The patented packs, which are designed to keep marijuana fresh and have been used by food and pharmaceutical companies, have a glycerin gel and two-way membrane to control the humidity inside the container. The technology is designed to keep relative humidity at 62 per cent inside the container, which are 99 per cent biodegradable, Organigram said.

Canadian biotech company Rapid Dose Therapeutics (RDT) has also found an avenue within cannabis through a brand partnership with Nevada-based Flower One Holdings Inc.
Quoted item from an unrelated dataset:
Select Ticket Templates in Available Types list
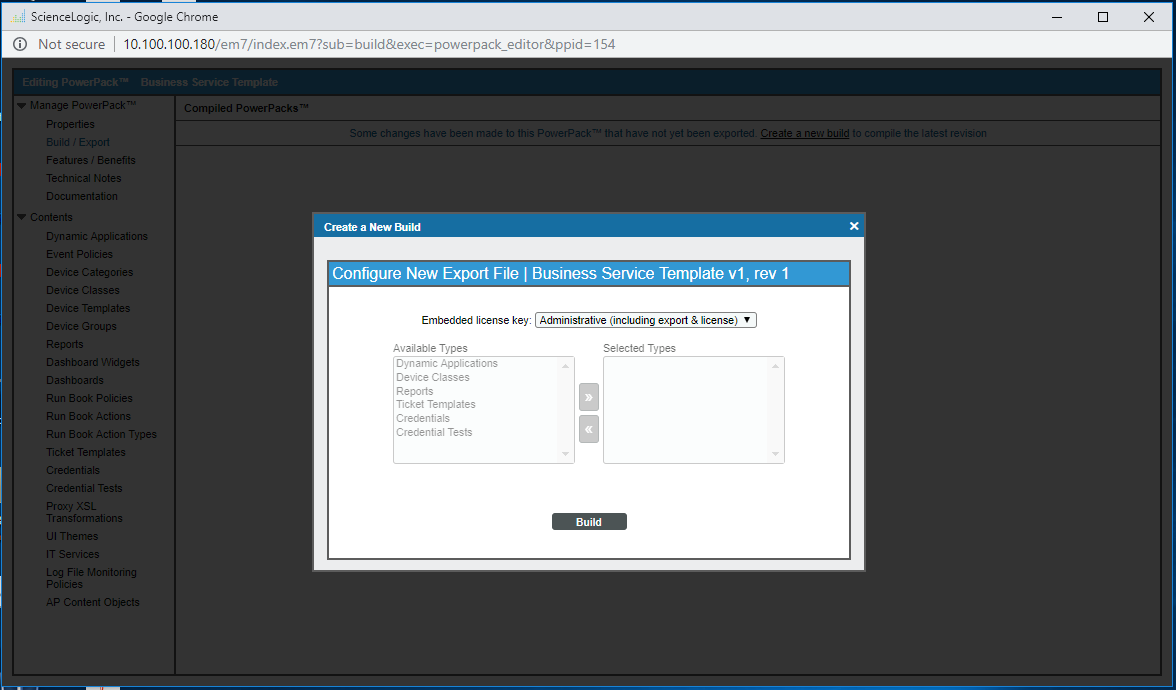This screenshot has height=690, width=1176. 435,405
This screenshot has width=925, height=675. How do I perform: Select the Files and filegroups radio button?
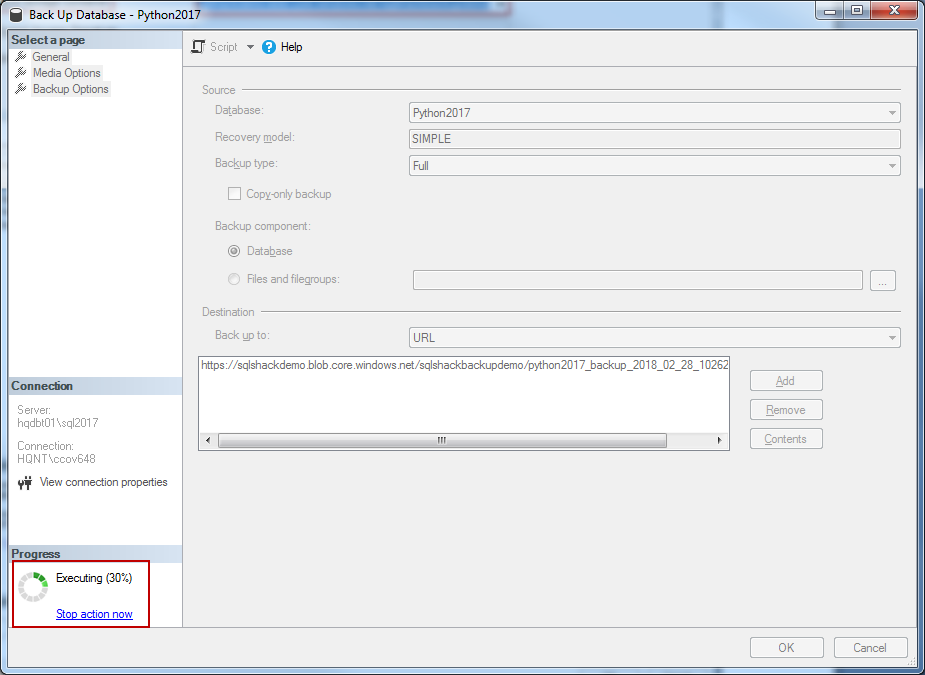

The U.S. pot company said it will sell marijuana products within Nevada that are manufactured into RDT’s QuickStrip by this spring.

The QuickStrip dissolves when taken orally and will come at a time that cannabis users are increasingly looking for smoke-free and discreet options.

Tracking technology has also entered the cannabis industry, as Canadian grower WeedMD Inc. taps into BLOCKStrain Technology Corp.’s genome tracking software to launch a strain validation registration program that enables consumers to trace the origin of their purchase, something that was not possible prior to legalization.

"We now have a total of 40 active cannabis strains from our genetics bank that will be marked with a 'BLOCKStrain Certificate of Authenticity' and may be cross-referenced as verifiable strains in BLOCKStrain's database, all the way from genome to sale,” said Keith Merker, chief executive of WeedMD.

The system registers plant data and genomic sequencing in a blockchain-enabled database, and barcodes specific to each batch, expected sometime in the future, will reveal details including how the plant was cultivated as well as its cannabinoid content, the company said.